Text and item location entries:
■ ■ ■ ■

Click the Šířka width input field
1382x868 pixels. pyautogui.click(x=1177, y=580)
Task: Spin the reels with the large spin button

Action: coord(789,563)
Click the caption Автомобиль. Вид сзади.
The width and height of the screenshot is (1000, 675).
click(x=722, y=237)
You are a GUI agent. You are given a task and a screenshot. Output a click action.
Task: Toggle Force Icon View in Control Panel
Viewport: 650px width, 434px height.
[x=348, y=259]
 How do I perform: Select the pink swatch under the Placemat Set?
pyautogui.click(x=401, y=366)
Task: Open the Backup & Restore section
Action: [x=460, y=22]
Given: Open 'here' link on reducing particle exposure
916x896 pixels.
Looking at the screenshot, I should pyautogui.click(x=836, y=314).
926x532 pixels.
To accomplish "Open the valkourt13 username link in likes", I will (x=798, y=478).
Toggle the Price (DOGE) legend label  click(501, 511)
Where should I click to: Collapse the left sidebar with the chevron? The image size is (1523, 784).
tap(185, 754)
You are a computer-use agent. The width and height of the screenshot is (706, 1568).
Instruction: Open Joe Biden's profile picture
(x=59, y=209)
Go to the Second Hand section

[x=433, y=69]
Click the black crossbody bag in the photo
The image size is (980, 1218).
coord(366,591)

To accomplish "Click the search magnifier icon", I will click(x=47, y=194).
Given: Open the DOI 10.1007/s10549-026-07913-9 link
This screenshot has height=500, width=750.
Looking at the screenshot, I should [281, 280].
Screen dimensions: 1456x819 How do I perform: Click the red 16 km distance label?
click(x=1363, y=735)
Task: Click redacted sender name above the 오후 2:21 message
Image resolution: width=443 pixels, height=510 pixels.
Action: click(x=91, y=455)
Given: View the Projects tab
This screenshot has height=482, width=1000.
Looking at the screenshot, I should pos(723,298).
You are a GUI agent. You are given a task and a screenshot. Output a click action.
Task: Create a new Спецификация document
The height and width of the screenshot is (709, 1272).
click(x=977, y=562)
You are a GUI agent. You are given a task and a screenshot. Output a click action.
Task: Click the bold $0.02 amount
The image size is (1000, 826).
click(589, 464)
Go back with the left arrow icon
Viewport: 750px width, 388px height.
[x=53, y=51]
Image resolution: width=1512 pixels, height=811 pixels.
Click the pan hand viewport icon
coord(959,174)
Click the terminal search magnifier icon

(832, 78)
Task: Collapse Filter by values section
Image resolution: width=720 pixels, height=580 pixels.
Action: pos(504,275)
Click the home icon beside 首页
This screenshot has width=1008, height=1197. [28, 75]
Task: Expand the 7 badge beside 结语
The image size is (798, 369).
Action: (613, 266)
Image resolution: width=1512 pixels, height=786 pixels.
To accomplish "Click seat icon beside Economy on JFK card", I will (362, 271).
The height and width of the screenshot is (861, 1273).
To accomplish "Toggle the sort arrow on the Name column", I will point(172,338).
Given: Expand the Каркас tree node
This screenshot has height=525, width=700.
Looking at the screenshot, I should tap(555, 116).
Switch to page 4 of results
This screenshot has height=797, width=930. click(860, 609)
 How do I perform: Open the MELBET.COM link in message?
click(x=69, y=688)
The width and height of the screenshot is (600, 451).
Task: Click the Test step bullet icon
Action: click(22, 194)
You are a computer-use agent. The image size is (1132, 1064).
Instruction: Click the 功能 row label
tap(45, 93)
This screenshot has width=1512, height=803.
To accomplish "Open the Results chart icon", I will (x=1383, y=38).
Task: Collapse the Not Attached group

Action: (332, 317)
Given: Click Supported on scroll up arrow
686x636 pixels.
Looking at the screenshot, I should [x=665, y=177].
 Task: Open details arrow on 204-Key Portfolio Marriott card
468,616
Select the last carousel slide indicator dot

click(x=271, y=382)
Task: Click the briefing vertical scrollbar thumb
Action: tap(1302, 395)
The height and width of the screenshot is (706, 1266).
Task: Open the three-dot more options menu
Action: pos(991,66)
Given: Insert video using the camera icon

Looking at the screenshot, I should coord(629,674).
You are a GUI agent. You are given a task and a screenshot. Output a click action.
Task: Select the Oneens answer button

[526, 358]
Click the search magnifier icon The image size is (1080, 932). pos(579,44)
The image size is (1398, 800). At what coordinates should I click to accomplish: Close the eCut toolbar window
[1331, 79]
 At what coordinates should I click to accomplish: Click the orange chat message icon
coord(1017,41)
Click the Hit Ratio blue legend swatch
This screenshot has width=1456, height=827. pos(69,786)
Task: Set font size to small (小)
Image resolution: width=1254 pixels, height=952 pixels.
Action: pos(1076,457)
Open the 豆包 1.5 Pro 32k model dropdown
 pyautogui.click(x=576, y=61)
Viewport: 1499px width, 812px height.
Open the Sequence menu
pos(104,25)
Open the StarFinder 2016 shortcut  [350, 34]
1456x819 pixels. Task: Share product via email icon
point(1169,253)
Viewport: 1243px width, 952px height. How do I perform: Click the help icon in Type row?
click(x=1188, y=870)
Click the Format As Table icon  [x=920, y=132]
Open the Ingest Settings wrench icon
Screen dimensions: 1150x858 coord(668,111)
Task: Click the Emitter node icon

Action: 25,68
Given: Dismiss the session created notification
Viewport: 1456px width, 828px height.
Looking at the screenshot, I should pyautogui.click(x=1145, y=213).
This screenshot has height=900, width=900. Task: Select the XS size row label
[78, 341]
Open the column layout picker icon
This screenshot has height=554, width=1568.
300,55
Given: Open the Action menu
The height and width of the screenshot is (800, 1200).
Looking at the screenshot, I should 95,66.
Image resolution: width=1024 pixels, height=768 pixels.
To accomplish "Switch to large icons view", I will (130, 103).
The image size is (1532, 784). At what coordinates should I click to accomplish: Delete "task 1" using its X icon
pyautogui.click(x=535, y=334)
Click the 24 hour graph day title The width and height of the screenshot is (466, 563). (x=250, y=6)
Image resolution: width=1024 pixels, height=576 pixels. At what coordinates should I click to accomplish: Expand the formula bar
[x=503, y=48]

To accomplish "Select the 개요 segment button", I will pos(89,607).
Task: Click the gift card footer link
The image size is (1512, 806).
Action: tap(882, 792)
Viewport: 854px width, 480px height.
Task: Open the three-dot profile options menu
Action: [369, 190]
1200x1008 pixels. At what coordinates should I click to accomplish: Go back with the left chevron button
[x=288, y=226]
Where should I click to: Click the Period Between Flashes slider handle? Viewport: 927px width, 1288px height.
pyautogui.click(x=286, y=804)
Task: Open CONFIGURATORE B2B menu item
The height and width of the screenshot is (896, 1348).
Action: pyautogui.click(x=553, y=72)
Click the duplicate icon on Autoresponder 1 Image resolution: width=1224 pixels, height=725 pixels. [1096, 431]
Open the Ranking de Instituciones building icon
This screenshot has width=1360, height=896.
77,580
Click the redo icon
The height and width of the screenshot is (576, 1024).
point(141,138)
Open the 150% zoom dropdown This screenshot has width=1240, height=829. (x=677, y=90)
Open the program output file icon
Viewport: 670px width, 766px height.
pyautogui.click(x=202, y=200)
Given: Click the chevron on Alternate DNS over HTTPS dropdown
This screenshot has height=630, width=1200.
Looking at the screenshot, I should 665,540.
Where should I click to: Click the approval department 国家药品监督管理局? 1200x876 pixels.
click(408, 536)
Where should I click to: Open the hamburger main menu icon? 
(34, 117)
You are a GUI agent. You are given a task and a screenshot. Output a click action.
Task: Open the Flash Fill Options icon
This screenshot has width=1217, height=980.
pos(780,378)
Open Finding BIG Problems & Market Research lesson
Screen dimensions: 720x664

■ ■ ■ ■

TASK GOAL: Copy every line of the listing above word for word.

ANSWER:
Click the Šířka width input field
1382x868 pixels. pyautogui.click(x=1177, y=580)
Task: Spin the reels with the large spin button

Action: coord(789,563)
Click the caption Автомобиль. Вид сзади.
The width and height of the screenshot is (1000, 675).
click(x=722, y=237)
You are a GUI agent. You are given a task and a screenshot. Output a click action.
Task: Toggle Force Icon View in Control Panel
Viewport: 650px width, 434px height.
[x=348, y=259]
 How do I perform: Select the pink swatch under the Placemat Set?
pyautogui.click(x=401, y=366)
Task: Open the Backup & Restore section
Action: [x=460, y=22]
Given: Open 'here' link on reducing particle exposure
916x896 pixels.
Looking at the screenshot, I should pyautogui.click(x=836, y=314).
926x532 pixels.
To accomplish "Open the valkourt13 username link in likes", I will (x=798, y=478).
Toggle the Price (DOGE) legend label  click(501, 511)
Where should I click to: Collapse the left sidebar with the chevron? The image size is (1523, 784).
tap(185, 754)
You are a computer-use agent. The width and height of the screenshot is (706, 1568).
Instruction: Open Joe Biden's profile picture
(x=59, y=209)
Go to the Second Hand section

[x=433, y=69]
Click the black crossbody bag in the photo
The image size is (980, 1218).
coord(366,591)

To accomplish "Click the search magnifier icon", I will click(x=47, y=194).
Given: Open the DOI 10.1007/s10549-026-07913-9 link
This screenshot has height=500, width=750.
Looking at the screenshot, I should [281, 280].
Screen dimensions: 1456x819 How do I perform: Click the red 16 km distance label?
click(x=1363, y=735)
Task: Click redacted sender name above the 오후 2:21 message
Image resolution: width=443 pixels, height=510 pixels.
Action: click(x=91, y=455)
Given: View the Projects tab
This screenshot has height=482, width=1000.
Looking at the screenshot, I should pos(723,298).
You are a GUI agent. You are given a task and a screenshot. Output a click action.
Task: Create a new Спецификация document
The height and width of the screenshot is (709, 1272).
click(x=977, y=562)
You are a GUI agent. You are given a task and a screenshot. Output a click action.
Task: Click the bold $0.02 amount
The image size is (1000, 826).
click(589, 464)
Go back with the left arrow icon
Viewport: 750px width, 388px height.
[x=53, y=51]
Image resolution: width=1512 pixels, height=811 pixels.
Click the pan hand viewport icon
coord(959,174)
Click the terminal search magnifier icon

(832, 78)
Task: Collapse Filter by values section
Image resolution: width=720 pixels, height=580 pixels.
Action: pos(504,275)
Click the home icon beside 首页
This screenshot has width=1008, height=1197. [28, 75]
Task: Expand the 7 badge beside 结语
The image size is (798, 369).
Action: (613, 266)
Image resolution: width=1512 pixels, height=786 pixels.
To accomplish "Click seat icon beside Economy on JFK card", I will (362, 271).
The height and width of the screenshot is (861, 1273).
To accomplish "Toggle the sort arrow on the Name column", I will point(172,338).
Given: Expand the Каркас tree node
This screenshot has height=525, width=700.
Looking at the screenshot, I should tap(555, 116).
Switch to page 4 of results
This screenshot has height=797, width=930. click(860, 609)
 How do I perform: Open the MELBET.COM link in message?
click(x=69, y=688)
The width and height of the screenshot is (600, 451).
Task: Click the Test step bullet icon
Action: click(22, 194)
You are a computer-use agent. The image size is (1132, 1064).
Instruction: Click the 功能 row label
tap(45, 93)
This screenshot has width=1512, height=803.
To accomplish "Open the Results chart icon", I will (x=1383, y=38).
Task: Collapse the Not Attached group

Action: (332, 317)
Given: Click Supported on scroll up arrow
686x636 pixels.
Looking at the screenshot, I should [x=665, y=177].
 Task: Open details arrow on 204-Key Portfolio Marriott card
468,616
Select the last carousel slide indicator dot

click(x=271, y=382)
Task: Click the briefing vertical scrollbar thumb
Action: tap(1302, 395)
The height and width of the screenshot is (706, 1266).
Task: Open the three-dot more options menu
Action: pos(991,66)
Given: Insert video using the camera icon

Looking at the screenshot, I should coord(629,674).
You are a GUI agent. You are given a task and a screenshot. Output a click action.
Task: Select the Oneens answer button

[526, 358]
Click the search magnifier icon The image size is (1080, 932). pos(579,44)
The image size is (1398, 800). At what coordinates should I click to accomplish: Close the eCut toolbar window
[1331, 79]
 At what coordinates should I click to accomplish: Click the orange chat message icon
coord(1017,41)
Click the Hit Ratio blue legend swatch
This screenshot has width=1456, height=827. pos(69,786)
Task: Set font size to small (小)
Image resolution: width=1254 pixels, height=952 pixels.
Action: pos(1076,457)
Open the 豆包 1.5 Pro 32k model dropdown
 pyautogui.click(x=576, y=61)
Viewport: 1499px width, 812px height.
Open the Sequence menu
pos(104,25)
Open the StarFinder 2016 shortcut  [350, 34]
1456x819 pixels. Task: Share product via email icon
point(1169,253)
Viewport: 1243px width, 952px height. How do I perform: Click the help icon in Type row?
click(x=1188, y=870)
Click the Format As Table icon  [x=920, y=132]
Open the Ingest Settings wrench icon
Screen dimensions: 1150x858 coord(668,111)
Task: Click the Emitter node icon

Action: 25,68
Given: Dismiss the session created notification
Viewport: 1456px width, 828px height.
Looking at the screenshot, I should pyautogui.click(x=1145, y=213).
This screenshot has height=900, width=900. Task: Select the XS size row label
[78, 341]
Open the column layout picker icon
This screenshot has height=554, width=1568.
300,55
Given: Open the Action menu
The height and width of the screenshot is (800, 1200).
Looking at the screenshot, I should 95,66.
Image resolution: width=1024 pixels, height=768 pixels.
To accomplish "Switch to large icons view", I will (130, 103).
The image size is (1532, 784). At what coordinates should I click to accomplish: Delete "task 1" using its X icon
pyautogui.click(x=535, y=334)
Click the 24 hour graph day title The width and height of the screenshot is (466, 563). (x=250, y=6)
Image resolution: width=1024 pixels, height=576 pixels. At what coordinates should I click to accomplish: Expand the formula bar
[x=503, y=48]

To accomplish "Select the 개요 segment button", I will pos(89,607).
Task: Click the gift card footer link
The image size is (1512, 806).
Action: tap(882, 792)
Viewport: 854px width, 480px height.
Task: Open the three-dot profile options menu
Action: [369, 190]
1200x1008 pixels. At what coordinates should I click to accomplish: Go back with the left chevron button
[x=288, y=226]
Where should I click to: Click the Period Between Flashes slider handle? Viewport: 927px width, 1288px height.
pyautogui.click(x=286, y=804)
Task: Open CONFIGURATORE B2B menu item
The height and width of the screenshot is (896, 1348).
Action: pyautogui.click(x=553, y=72)
Click the duplicate icon on Autoresponder 1 Image resolution: width=1224 pixels, height=725 pixels. [1096, 431]
Open the Ranking de Instituciones building icon
This screenshot has width=1360, height=896.
77,580
Click the redo icon
The height and width of the screenshot is (576, 1024).
point(141,138)
Open the 150% zoom dropdown This screenshot has width=1240, height=829. (x=677, y=90)
Open the program output file icon
Viewport: 670px width, 766px height.
pyautogui.click(x=202, y=200)
Given: Click the chevron on Alternate DNS over HTTPS dropdown
This screenshot has height=630, width=1200.
Looking at the screenshot, I should 665,540.
Where should I click to: Click the approval department 国家药品监督管理局? 1200x876 pixels.
click(408, 536)
Where should I click to: Open the hamburger main menu icon? 
(34, 117)
You are a GUI agent. You are given a task and a screenshot. Output a click action.
Task: Open the Flash Fill Options icon
This screenshot has width=1217, height=980.
pos(780,378)
Open Finding BIG Problems & Market Research lesson
Screen dimensions: 720x664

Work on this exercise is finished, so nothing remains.